どうしても思いつかない方は、インターネット上で利用できる「類語辞典」をお試しあれ。入力したキーワードの類語を調べることができるので、作詞で大活躍してくれるはずです。
中学生の頃、国語の授業で「倒置法」という文法を習った記憶はありませんか?言葉の順番を入れ替えることで、その意味合いを強調する倒置法は、作詞で大活躍します。例えば……
「いつかきっと、きみに会いに行くよ」
というフレーズを倒置法にすると。
「きみに会いに行くよ。いつかきっと」
となりますが、一気に“歌詞感”が増したような気がするかと思います。もし音数の関係で盛り込みたいフレーズが入らない場合は、言葉の順番を入れ替えるとうまくはまることがあるので覚えておきましょう。
何度も曲をリピートし、その瞬間に閃いた歌詞で歌ってみると意外と良いフレーズが生まれるもの。実際、この方法で作詞しているプロアーティストも多いといいます。
筆者も曲先作曲で仮音源を作ってから作詞に取り組むタイプですが、どうしても良いフレーズが浮かばない時は、適当に思いついた歌詞を入れてひたすら歌っています。
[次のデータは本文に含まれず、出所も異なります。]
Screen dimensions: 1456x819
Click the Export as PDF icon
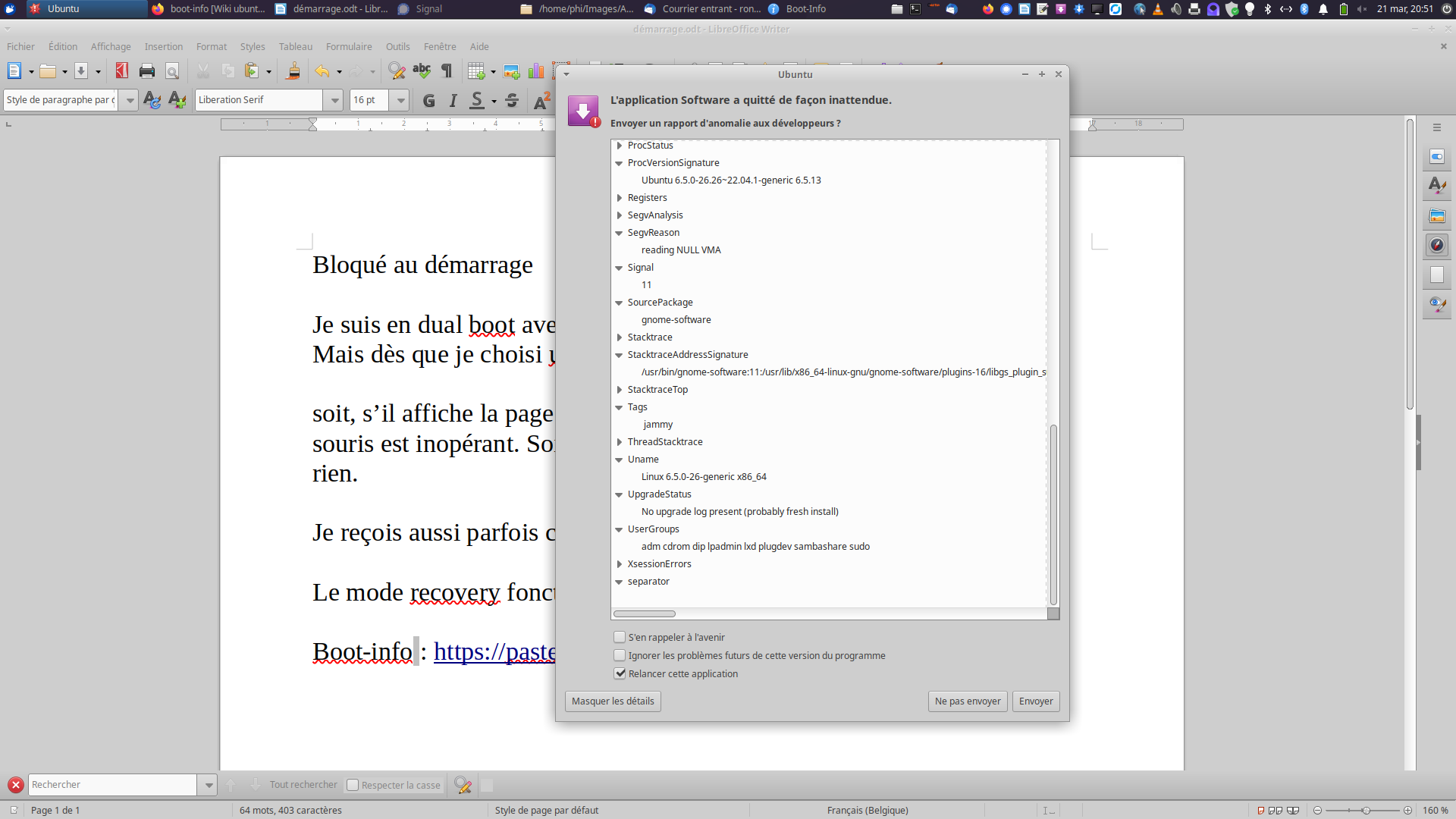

その中で一番しっくり来るフレーズを見つけたらメモし、次のメロディーに取りかかるという流れです。地道な作業ではありますが、何度も繰り返す内に“響きの良い言葉”が見つかるはず。是非お試しください。
「何度やっても歌詞が浮かばない……」という時は「Ah~」や「Uh~」で誤魔化してしまうのも手。さすがに全てのメロディーを置き換えるのはまずいですが、各セクションの最初や最後(Aメロの最初・最後のメロディーなど)なら誤魔化しも効きます。
同様に、“ラスサビの歌詞を1番サビと同じにする”のも有効。1番および2番のサビが一緒だと違和感がありますが、ラスサビなら全体にまとまりが生まれるほか、終盤感も演出することができます。
詞に対する考え方は人それぞれ。現代の音楽業界では曲先作曲が主流となっており、メロディーのキャッチーさを重視するあまり、適当に言葉を並べただけの曲も少なくありません。だからこそ、「メロディーは良いけど、歌詞が意味不明で残念……」なんていう曲に出会う機会も多くなっているのです。
どれだけメロディーが素晴らしくても、曲の物語や世界観を伝える歌詞が適当では台無し。それを念頭に置きつつ、シンプルな表現で共感を呼べる歌詞を書いていきましょう。
また、その曲を「最後に誰かが歌う」ことをお忘れなく。あなたの曲を歌うボーカリストやリスナーのことを思い浮かべながら言葉を並べれば、作詞がもっと楽しいものになるはずです。